What you return should match the data word for word, minus the images.

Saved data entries
====

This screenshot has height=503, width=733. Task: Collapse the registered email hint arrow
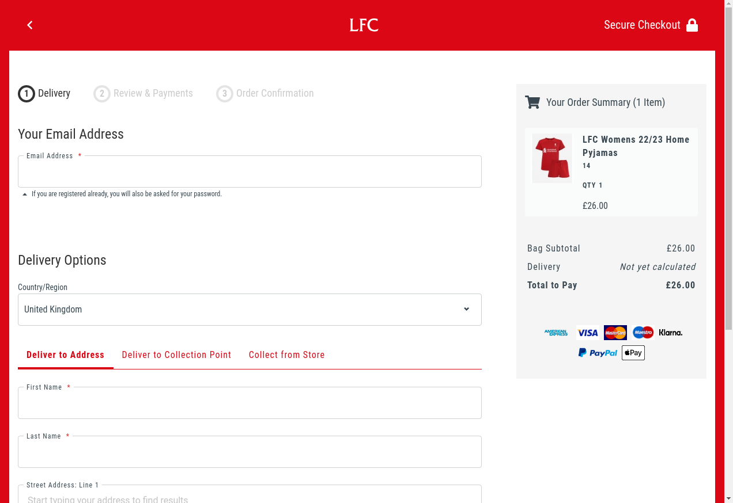click(x=25, y=195)
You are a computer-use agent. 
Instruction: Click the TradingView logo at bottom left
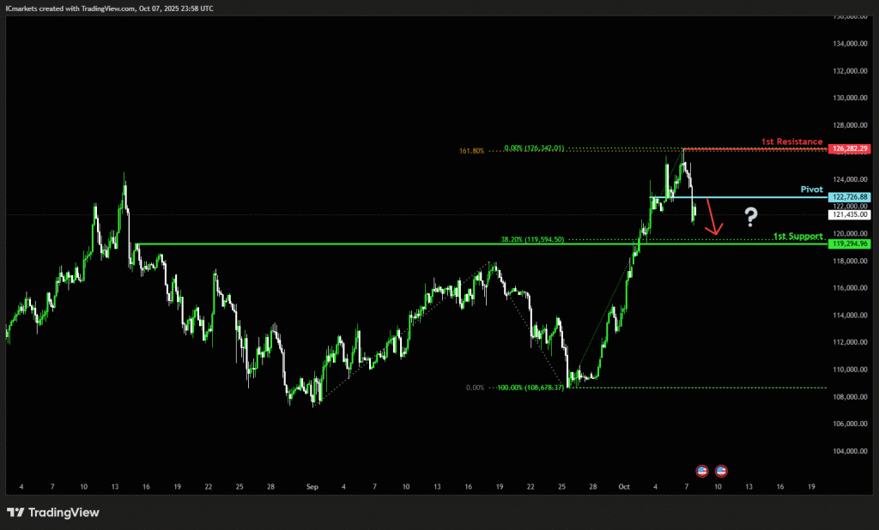coord(53,512)
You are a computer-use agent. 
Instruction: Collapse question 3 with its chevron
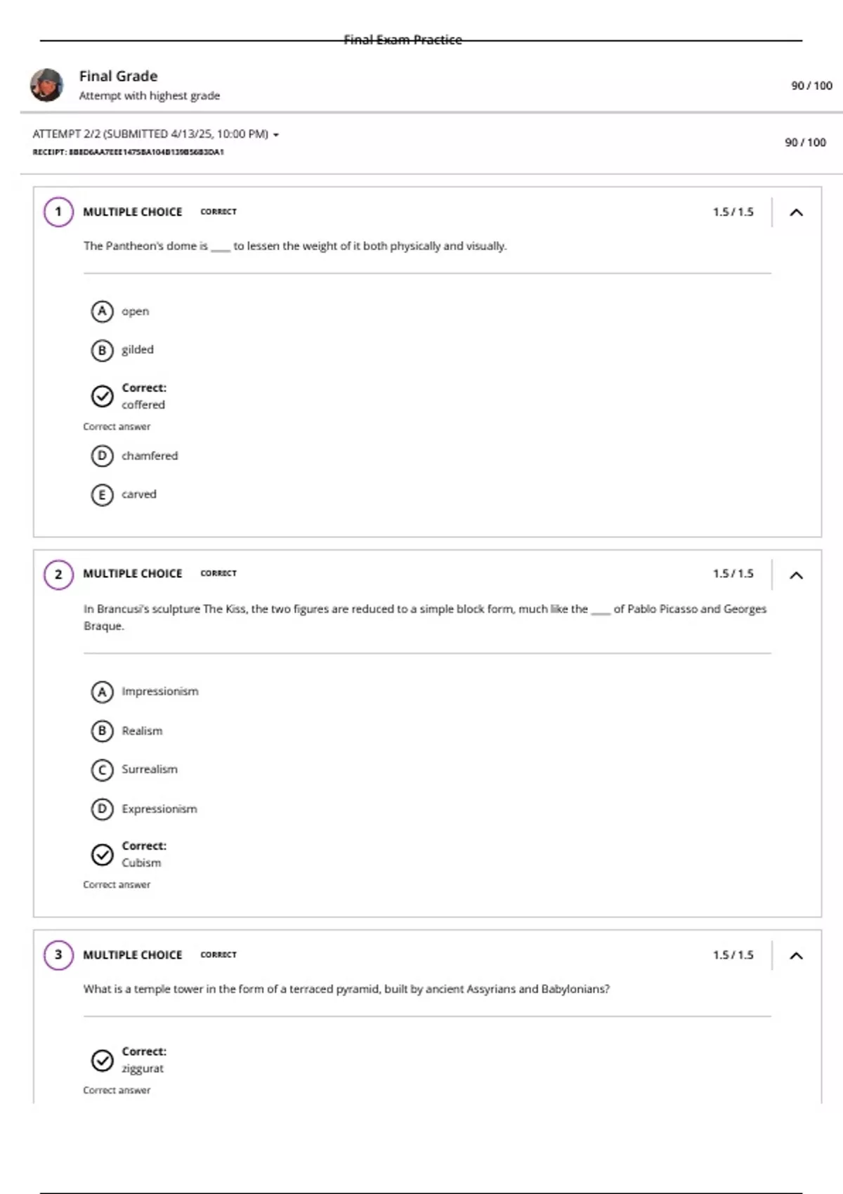pyautogui.click(x=796, y=955)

====

### Answer to this exercise
This screenshot has height=503, width=733. Task: Collapse the registered email hint arrow
click(x=25, y=195)
You are a computer-use agent. 
Instruction: Click the TradingView logo at bottom left
coord(53,512)
You are a computer-use agent. 
Instruction: Collapse question 3 with its chevron
pyautogui.click(x=796, y=955)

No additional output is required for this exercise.